SUPPLIED RECORDS →
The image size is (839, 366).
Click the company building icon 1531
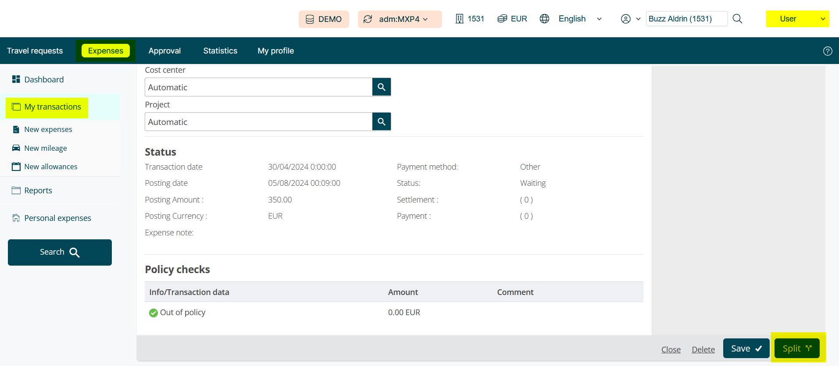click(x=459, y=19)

---

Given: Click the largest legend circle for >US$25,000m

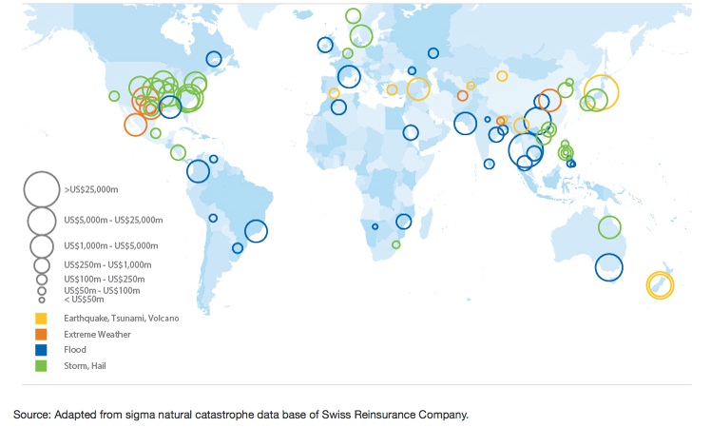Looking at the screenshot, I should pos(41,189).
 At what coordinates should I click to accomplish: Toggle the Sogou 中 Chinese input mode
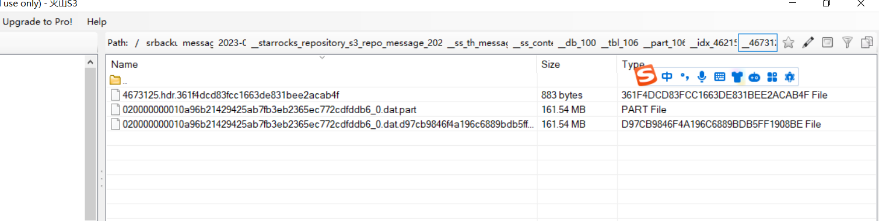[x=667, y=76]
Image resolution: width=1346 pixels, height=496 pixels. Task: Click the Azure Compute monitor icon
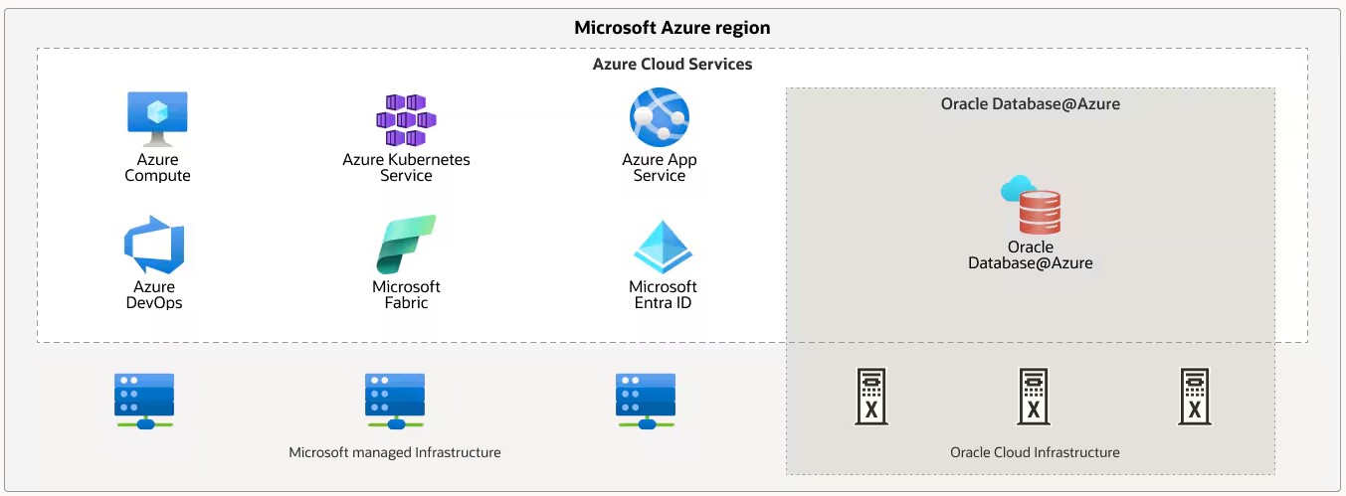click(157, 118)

EXERCISE → Rewrite the material between the lines holding "The image size is (839, 366)." and "click(x=459, y=19)", inclusive, replacing "building" with "office" and leaving everything else unchanged. Omit the pictures from your answer.

RESULT →
The image size is (839, 366).
Click the company office icon 1531
click(x=459, y=19)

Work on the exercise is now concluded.